The Texas Tech Law Review is hosting its biennial Mental Health Law Symposium via Zoom on November 20, 2020. This MCLE program is free, but attendees must pre-register online. For more details, click HERE.
TDCAA coronavirus resources
All our COVID-19 resources—including sample motions and orders, helpful information, and past updates like this one—are available HERE. If you find or create something useful that you’d like to share with your peers, send it our way!
Quotes of the Week
“I don’t understand why they think the citizens of Texas are idiots when they elect us, but geniuses when they elect them. The voters can turn us out of office if they don’t like what we’re doing.”
—Tarrant County Judge Glen Whitley (R), referring to certain statewide officials in Austin who have criticized various actions taken by local government officials.
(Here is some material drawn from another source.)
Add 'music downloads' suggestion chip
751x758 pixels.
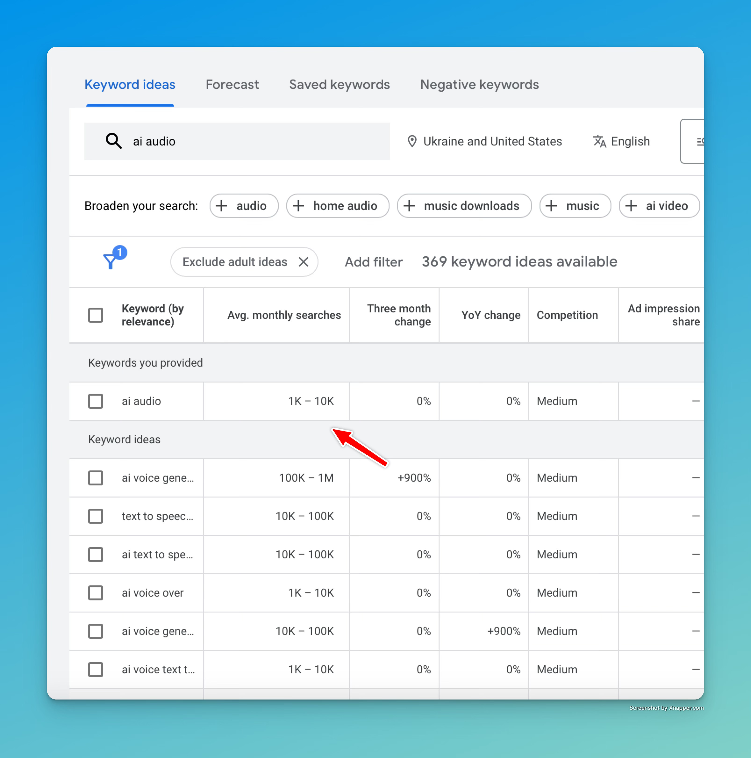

“The Charlottesville attack, it killed one person, but it stuck in everybody’s mind because you have the spectacle of bodies flying. It’s catchy. And that’s what a lot of extremists pursue. It terrorized people.”
—Lorenzo Vidino, director of George Washington University’s Program on Extremism, in an article exploring the use of motor vehicles as deadly weapons during protests.
“Never has the atmosphere, the environment, been better for true criminal justice reform [and] police accountability.”
—State Sen. John Whitmire (D-Houston), chairman of the Senate Criminal Justice Committee, when asked how high-profile events like the death of George Floyd would impact criminal justice legislation in the upcoming session. Among the reforms mentioned as priorities by him and State Rep. Garnet Coleman (D-Houston), chairman of the House County Affairs Committee, at a recent Texas Tribune Festival panel discussion were banning pretext traffic stops and arrests for most Class C misdemeanors.
“I think we’re headed for a special session on redistricting regardless.”
—State Rep. Phil King (R-Weatherford), chairman of the House Redistricting Committee, noting that the federal census data needed by lawmakers to re-draw political maps is not expected to arrive until June 2021, after the 87th Regular Session must adjourn.
“Opening bars does not mean that COVID-19 is no longer a threat, and most Texans are still susceptible to the virus. As bars and similar businesses begin to open, we all must remain vigilant and show personal responsibility to protect ourselves and our loved ones.”
—Governor Greg Abbott (R), announcing his decision to allow bars to re-open in certain counties.
“We suspected all along that something fishy was behind the AG’s intervention in our case. There is no legitimate reason why they would be helping Mr. Paul’s companies at the expense of a charity.”
—Ray Chester, Austin lawyer, in an article exploring one of the many examples now coming to light of Attorney General Ken Paxton (R) taking unusual actions that benefitted Austin real estate mogul Nate Paul. (Those stories are coming faster than we can follow them, but this tweet thread includes four of them from the Austin American-Statesman this week.)
“This office’s continued use of the criminal process, in a matter already determined to be without merit, to benefit the personal interests of Nate Paul, is unconscionable.”